A systematic empirical study evaluated domain-specific fine-tuning of pretrained Transformer-based models for Quranic Automatic Speech Recognition (ASR). The research utilized advanced speech feature extraction methods, specifically Wav2Vec2.0, HuBERT, and XLS-R, which employ self-supervised learning and Transformer architectures to learn context-aware speech features. These models were fine-tuned on a filtered Quranic dataset comprising over 870 hours of professional and user recitations. Comprehensive ablation studies across feature extractors, output label formats, training strategies, and clip durations identified critical factors influencing transcription accuracy. The top-performing configuration achieved a Word Error Rate (WER) of 0.08 on the EveryAyah subset and 0.11 on the combined EveryAyah+Tarteel setting. This represents approximately a five-percentage-point improvement over the Citrinet baseline (WER = 0.163) and reduced combined-model training time from 140 hours to 40 hours. Key findings include that Arabic text without diacritics yielded the best fine-tuning results, and Wav2Vec2-XLSR-53 provided the strongest overall representation.

Key takeaway

For Machine Learning Engineers developing ASR systems for specialized linguistic domains like Quranic recitation, you should prioritize fine-tuning pretrained Transformer models. Specifically, utilizing Wav2Vec2-XLSR-53 with diacritic-free Arabic text for labels can yield substantial accuracy improvements, achieving a WER of 0.08, and significantly reduce training time from 140 to 40 hours.
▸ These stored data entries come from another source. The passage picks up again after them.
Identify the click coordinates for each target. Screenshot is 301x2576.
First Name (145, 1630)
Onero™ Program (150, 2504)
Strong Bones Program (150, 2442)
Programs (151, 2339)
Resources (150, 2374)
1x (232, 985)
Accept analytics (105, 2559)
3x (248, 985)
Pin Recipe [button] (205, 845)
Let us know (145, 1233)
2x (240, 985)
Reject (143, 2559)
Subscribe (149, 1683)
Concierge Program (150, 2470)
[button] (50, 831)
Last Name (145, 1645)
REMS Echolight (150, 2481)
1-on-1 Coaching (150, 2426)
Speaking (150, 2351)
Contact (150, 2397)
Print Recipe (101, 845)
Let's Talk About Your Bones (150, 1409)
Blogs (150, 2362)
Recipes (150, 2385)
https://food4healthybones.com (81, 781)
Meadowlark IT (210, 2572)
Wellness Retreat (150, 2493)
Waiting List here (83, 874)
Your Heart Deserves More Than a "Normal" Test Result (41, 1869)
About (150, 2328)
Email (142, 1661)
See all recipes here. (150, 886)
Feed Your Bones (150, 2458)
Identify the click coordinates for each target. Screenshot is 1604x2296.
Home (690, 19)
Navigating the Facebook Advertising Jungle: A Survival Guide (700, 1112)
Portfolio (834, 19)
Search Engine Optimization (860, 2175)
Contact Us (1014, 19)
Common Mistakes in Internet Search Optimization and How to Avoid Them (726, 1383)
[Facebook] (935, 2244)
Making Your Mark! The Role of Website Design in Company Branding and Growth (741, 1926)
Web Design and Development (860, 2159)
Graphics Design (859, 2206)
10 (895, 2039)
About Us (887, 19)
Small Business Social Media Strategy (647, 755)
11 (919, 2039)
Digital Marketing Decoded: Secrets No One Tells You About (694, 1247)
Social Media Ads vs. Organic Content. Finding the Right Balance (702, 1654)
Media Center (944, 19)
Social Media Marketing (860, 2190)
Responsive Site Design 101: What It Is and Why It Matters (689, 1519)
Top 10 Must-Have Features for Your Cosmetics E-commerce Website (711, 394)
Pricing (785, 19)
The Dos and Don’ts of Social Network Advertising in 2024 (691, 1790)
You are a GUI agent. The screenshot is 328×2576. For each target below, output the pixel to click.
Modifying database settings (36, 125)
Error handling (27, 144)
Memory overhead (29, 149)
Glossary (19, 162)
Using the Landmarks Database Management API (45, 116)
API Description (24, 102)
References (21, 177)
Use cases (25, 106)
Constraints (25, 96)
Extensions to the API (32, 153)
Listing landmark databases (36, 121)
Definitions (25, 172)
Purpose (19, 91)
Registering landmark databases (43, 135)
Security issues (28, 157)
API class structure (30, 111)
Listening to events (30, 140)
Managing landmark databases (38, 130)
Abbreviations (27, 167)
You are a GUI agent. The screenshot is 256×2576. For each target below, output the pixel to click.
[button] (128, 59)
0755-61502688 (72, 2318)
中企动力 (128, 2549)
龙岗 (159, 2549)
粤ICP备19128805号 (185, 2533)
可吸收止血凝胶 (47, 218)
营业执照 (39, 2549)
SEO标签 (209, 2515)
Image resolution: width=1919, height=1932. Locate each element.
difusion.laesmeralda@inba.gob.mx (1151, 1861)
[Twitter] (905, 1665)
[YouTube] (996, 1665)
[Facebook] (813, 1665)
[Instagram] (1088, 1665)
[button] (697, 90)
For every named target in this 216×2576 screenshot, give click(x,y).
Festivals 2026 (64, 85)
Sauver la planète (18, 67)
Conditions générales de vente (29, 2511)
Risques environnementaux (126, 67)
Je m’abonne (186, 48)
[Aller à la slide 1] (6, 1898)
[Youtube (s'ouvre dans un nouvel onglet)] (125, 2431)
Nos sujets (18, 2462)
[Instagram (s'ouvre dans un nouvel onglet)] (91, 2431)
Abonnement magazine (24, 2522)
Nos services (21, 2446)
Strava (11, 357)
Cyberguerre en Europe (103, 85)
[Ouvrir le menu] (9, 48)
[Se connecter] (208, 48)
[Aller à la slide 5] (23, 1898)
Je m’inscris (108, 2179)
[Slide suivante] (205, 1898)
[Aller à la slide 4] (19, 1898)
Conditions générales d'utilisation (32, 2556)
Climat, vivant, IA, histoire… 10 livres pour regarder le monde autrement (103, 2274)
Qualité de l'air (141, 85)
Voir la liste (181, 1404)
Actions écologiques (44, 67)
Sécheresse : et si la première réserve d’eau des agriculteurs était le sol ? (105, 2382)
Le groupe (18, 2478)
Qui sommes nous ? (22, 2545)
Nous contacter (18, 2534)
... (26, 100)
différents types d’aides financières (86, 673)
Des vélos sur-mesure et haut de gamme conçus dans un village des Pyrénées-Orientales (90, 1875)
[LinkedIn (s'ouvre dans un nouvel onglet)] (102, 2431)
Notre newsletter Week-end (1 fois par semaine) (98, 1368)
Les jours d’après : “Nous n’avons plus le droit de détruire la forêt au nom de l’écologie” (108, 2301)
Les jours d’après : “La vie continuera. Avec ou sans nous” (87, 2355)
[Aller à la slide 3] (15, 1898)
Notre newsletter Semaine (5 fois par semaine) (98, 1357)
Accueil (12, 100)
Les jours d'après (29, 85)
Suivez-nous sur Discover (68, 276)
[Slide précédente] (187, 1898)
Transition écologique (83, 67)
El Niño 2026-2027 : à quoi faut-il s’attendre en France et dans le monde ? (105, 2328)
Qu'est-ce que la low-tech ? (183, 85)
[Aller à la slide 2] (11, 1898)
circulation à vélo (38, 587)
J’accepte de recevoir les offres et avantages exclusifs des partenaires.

This strategy offers a proven path to enhance performance and efficiency in challenging ASR applications, enabling more robust tools for aided memorization or search.

Key insights

Fine-tuning pretrained Transformers with specific speech representations and label formats significantly improves Quranic ASR accuracy and efficiency.

Principles

Pretrained Transformers excel in domain-specific ASR.
Diacritic-free Arabic text improves fine-tuning.
Wav2Vec2-XLSR-53 offers robust speech representation.

Method

Fine-tune Wav2Vec2.0, HuBERT, or XLS-R on >870 hours of domain-specific audio, optimizing label formats (diacritic-free Arabic) and training strategies.

In practice

Use Wav2Vec2-XLSR-53 for Quranic ASR.
Prioritize diacritic-free Arabic text for labels.
Filter large datasets for domain-specific fine-tuning.

Topics

Quranic ASR
Transformer Models
Speech Representations
Fine-tuning
Wav2Vec2-XLSR-53
Word Error Rate

Best for: Research Scientist, AI Scientist, Machine Learning Engineer, NLP Engineer

Related on AIssential

Open in AIssential →

Editorial summary, takeaway, and curation by AIssential. Original article published by Artificial Intelligence.